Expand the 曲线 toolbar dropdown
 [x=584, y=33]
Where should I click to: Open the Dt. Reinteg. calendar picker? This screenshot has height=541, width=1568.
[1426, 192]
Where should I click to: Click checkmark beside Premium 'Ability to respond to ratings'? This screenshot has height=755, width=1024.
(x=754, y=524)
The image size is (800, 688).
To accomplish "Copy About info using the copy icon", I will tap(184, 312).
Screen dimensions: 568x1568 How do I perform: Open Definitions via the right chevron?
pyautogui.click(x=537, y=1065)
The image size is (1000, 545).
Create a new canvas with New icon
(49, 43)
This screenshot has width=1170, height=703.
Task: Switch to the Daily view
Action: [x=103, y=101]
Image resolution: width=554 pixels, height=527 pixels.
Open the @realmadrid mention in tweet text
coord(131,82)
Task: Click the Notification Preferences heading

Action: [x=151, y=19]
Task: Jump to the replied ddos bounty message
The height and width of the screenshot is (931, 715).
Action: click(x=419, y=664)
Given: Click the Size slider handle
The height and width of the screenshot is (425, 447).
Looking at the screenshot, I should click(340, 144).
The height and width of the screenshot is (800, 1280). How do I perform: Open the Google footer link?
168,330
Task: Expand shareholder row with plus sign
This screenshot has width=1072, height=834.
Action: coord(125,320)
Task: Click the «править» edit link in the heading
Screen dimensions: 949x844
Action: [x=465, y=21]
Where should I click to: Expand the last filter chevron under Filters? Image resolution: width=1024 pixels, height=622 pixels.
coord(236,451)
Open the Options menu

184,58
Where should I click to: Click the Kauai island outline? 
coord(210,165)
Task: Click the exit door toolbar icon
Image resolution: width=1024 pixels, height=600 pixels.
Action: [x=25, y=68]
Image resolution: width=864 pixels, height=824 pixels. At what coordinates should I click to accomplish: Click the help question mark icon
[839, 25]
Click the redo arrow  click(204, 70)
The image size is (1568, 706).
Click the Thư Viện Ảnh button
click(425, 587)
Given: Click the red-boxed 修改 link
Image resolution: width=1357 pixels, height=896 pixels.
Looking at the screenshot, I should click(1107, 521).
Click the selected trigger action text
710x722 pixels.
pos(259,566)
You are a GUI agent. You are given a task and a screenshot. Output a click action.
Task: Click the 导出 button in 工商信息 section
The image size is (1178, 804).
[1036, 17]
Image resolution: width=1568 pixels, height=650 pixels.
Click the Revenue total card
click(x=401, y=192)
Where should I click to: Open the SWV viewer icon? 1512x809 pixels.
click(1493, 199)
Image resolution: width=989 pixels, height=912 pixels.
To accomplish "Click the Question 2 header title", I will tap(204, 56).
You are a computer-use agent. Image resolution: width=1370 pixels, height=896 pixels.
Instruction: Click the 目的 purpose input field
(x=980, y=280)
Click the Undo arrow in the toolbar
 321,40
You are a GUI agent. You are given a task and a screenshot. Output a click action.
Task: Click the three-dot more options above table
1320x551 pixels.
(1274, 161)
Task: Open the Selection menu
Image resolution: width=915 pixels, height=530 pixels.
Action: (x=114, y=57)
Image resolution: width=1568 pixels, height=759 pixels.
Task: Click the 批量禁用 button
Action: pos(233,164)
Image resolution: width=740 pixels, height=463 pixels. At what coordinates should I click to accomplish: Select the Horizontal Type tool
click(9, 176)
===
Exercise brief
Give back the complete data, each line unchanged.

Answer to this task
Expand the 曲线 toolbar dropdown
 [x=584, y=33]
Where should I click to: Open the Dt. Reinteg. calendar picker? This screenshot has height=541, width=1568.
[1426, 192]
Where should I click to: Click checkmark beside Premium 'Ability to respond to ratings'? This screenshot has height=755, width=1024.
(x=754, y=524)
The image size is (800, 688).
To accomplish "Copy About info using the copy icon", I will tap(184, 312).
Screen dimensions: 568x1568 How do I perform: Open Definitions via the right chevron?
pyautogui.click(x=537, y=1065)
The image size is (1000, 545).
Create a new canvas with New icon
(49, 43)
This screenshot has width=1170, height=703.
Task: Switch to the Daily view
Action: [x=103, y=101]
Image resolution: width=554 pixels, height=527 pixels.
Open the @realmadrid mention in tweet text
coord(131,82)
Task: Click the Notification Preferences heading

Action: [x=151, y=19]
Task: Jump to the replied ddos bounty message
The height and width of the screenshot is (931, 715).
Action: click(x=419, y=664)
Given: Click the Size slider handle
The height and width of the screenshot is (425, 447).
Looking at the screenshot, I should click(340, 144).
The height and width of the screenshot is (800, 1280). How do I perform: Open the Google footer link?
168,330
Task: Expand shareholder row with plus sign
This screenshot has width=1072, height=834.
Action: coord(125,320)
Task: Click the «править» edit link in the heading
Screen dimensions: 949x844
Action: [x=465, y=21]
Where should I click to: Expand the last filter chevron under Filters? Image resolution: width=1024 pixels, height=622 pixels.
coord(236,451)
Open the Options menu

184,58
Where should I click to: Click the Kauai island outline? 
coord(210,165)
Task: Click the exit door toolbar icon
Image resolution: width=1024 pixels, height=600 pixels.
Action: [x=25, y=68]
Image resolution: width=864 pixels, height=824 pixels. At what coordinates should I click to accomplish: Click the help question mark icon
[839, 25]
Click the redo arrow  click(204, 70)
The image size is (1568, 706).
Click the Thư Viện Ảnh button
click(425, 587)
Given: Click the red-boxed 修改 link
Image resolution: width=1357 pixels, height=896 pixels.
Looking at the screenshot, I should click(1107, 521).
Click the selected trigger action text
710x722 pixels.
pos(259,566)
You are a GUI agent. You are given a task and a screenshot. Output a click action.
Task: Click the 导出 button in 工商信息 section
The image size is (1178, 804).
[1036, 17]
Image resolution: width=1568 pixels, height=650 pixels.
Click the Revenue total card
click(x=401, y=192)
Where should I click to: Open the SWV viewer icon? 1512x809 pixels.
click(1493, 199)
Image resolution: width=989 pixels, height=912 pixels.
To accomplish "Click the Question 2 header title", I will tap(204, 56).
You are a computer-use agent. Image resolution: width=1370 pixels, height=896 pixels.
Instruction: Click the 目的 purpose input field
(x=980, y=280)
Click the Undo arrow in the toolbar
 321,40
You are a GUI agent. You are given a task and a screenshot. Output a click action.
Task: Click the three-dot more options above table
1320x551 pixels.
(1274, 161)
Task: Open the Selection menu
Image resolution: width=915 pixels, height=530 pixels.
Action: (x=114, y=57)
Image resolution: width=1568 pixels, height=759 pixels.
Task: Click the 批量禁用 button
Action: pos(233,164)
Image resolution: width=740 pixels, height=463 pixels. At what coordinates should I click to accomplish: Select the Horizontal Type tool
click(9, 176)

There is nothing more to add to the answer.